Part of Yellowstone Club’s bankruptcy reorganization was overturned by a judge because the ski resort for millionaires settled a lawsuit against Credit Suisse Group AG without giving creditors a chance to object.

In an order issued yesterday, U.S. District Judge Sam E. Haddon in Butte, Montana, invalidated the settlement and sent it back to a bankruptcy judge for reconsideration. That settlement ended court battles among Credit Suisse, lower-ranking creditors and CrossHarbor Capital Partners LLC, the Boston-based private- equity firm that bought the resort out of bankruptcy.

Attorneys on both sides of the appeal disagreed about what the ruling will mean for Credit Suisse and the other creditors and investors involved in the bankruptcy case.

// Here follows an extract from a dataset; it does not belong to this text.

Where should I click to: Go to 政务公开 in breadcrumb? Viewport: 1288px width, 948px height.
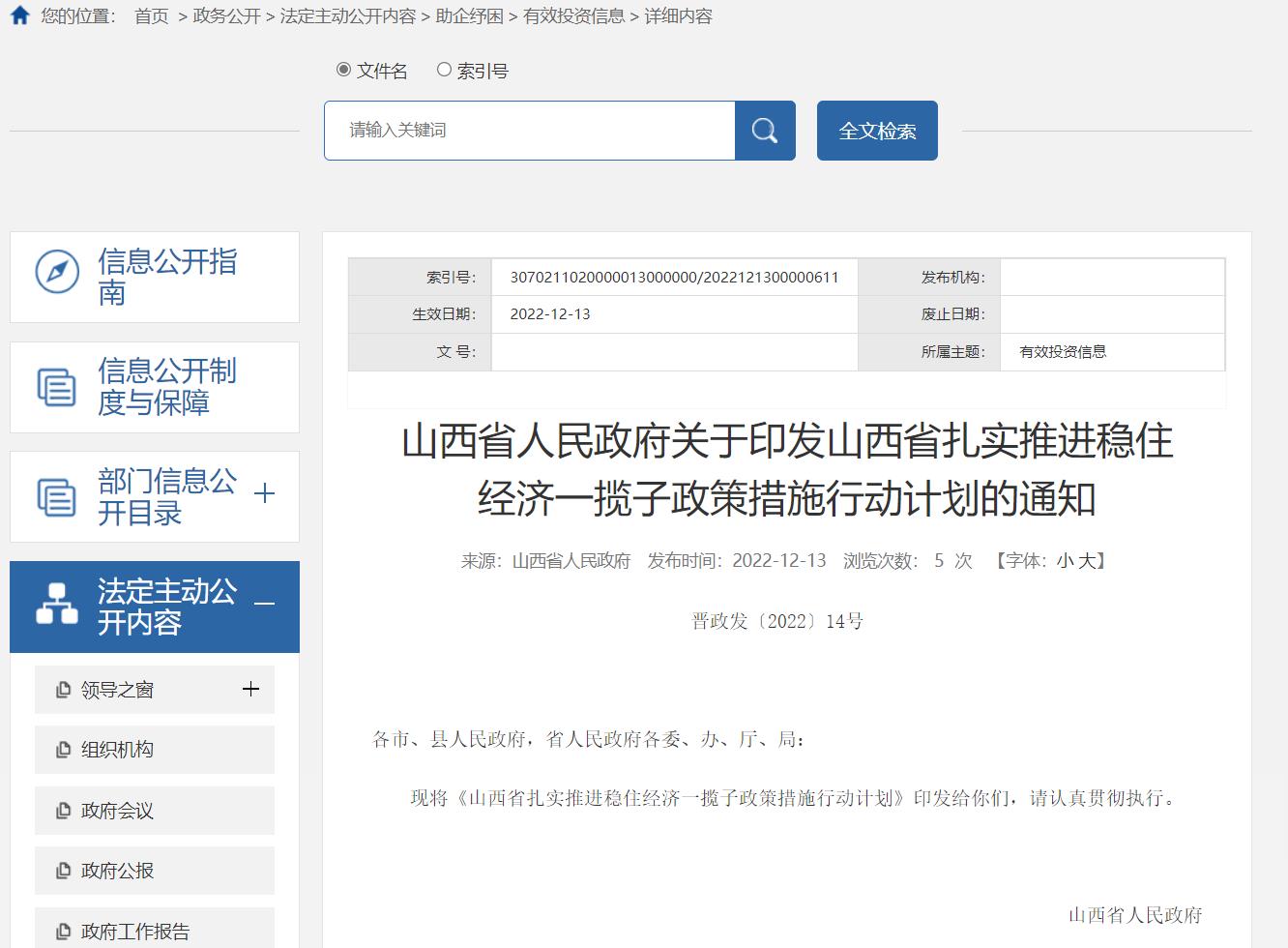click(226, 16)
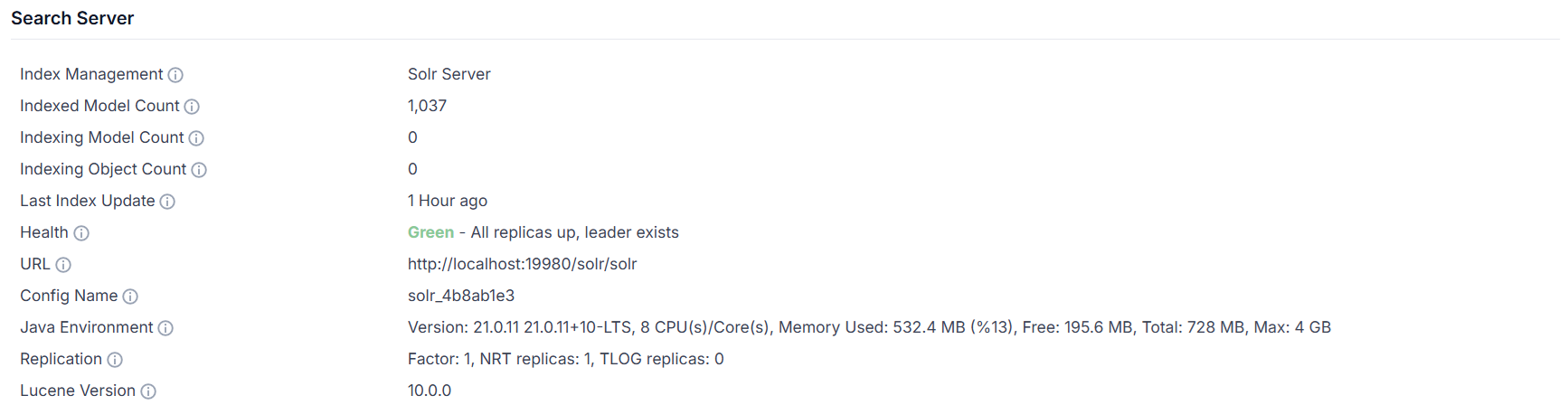The height and width of the screenshot is (405, 1568).
Task: Click the Java Environment version details text
Action: (869, 327)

“They are between a rock and a hard place,” Michael J. Flynn, a lawyer for the club’s former owner, said today in a phone interview, referring to Credit Suisse. Flynn said the ruling means the bank can be sued by his client, Yellowstone co- founder Tim Blixseth, and noteholders who lost money on their investment in the club.

Yellowstone Club is a private ski resort in Montana whose members included Chairman Bill Gates and hotelier Barry Sternlicht, along with financiers and hedge-fund managers, according to court records.

$375 Million Loan

Blixseth, 60, and his former wife, Edra Blixseth, founded the resort in 2000, with members paying $205 million for 72 properties in 2005 alone. The couple took cash for their personal use from a $375 million loan arranged by Credit Suisse in 2005, according to a court ruling by U.S. Bankruptcy Judge Ralph Kirscher. Finances at the club deteriorated thereafter, Kirscher wrote.

The club sought protection from creditors in November 2008 as real estate sales slowed.

Under the terms of the settlement with Credit Suisse, the bank was given legal immunity for any actions it took related to the bankruptcy. Duncan King, a Credit Suisse spokesman, declined to comment.

The bank wasn’t a party to the appeal, which was filed by Blixseth.

Andy Patten, a lawyer for the club, said the legal errors related to the approval of the reorganization plan are limited and shouldn’t affect the ownership of the resort or its creditors.

The ruling “overturns the settlement with Credit Suisse purely on procedural grounds, which can be easily rectified,” Patten said in a phone interview.

Trust Target

Tim Blixseth became a target of a trust set up for Yellowstone’s creditors under the reorganization plan.

He was ordered to pay $40 million to the club’s creditors under a September ruling by Kirscher. That judgment should be vacated, Flynn said.

“We’re taking the position that anything to do with the liquidating trust is now moot and null and void,” Blixseth said in an interview.

The ruling salvages his reputation, he said.

“For the last two years of my life, I have endured attacks on me in business and personally for a bankruptcy that now has been overturned,” Blixseth said.

“Now they have to put the toothpaste back in the tube.”

The case is In re Yellowstone Mountain Club LLC, 08-61570, U.S. Bankruptcy Court, District of Montana (Butte).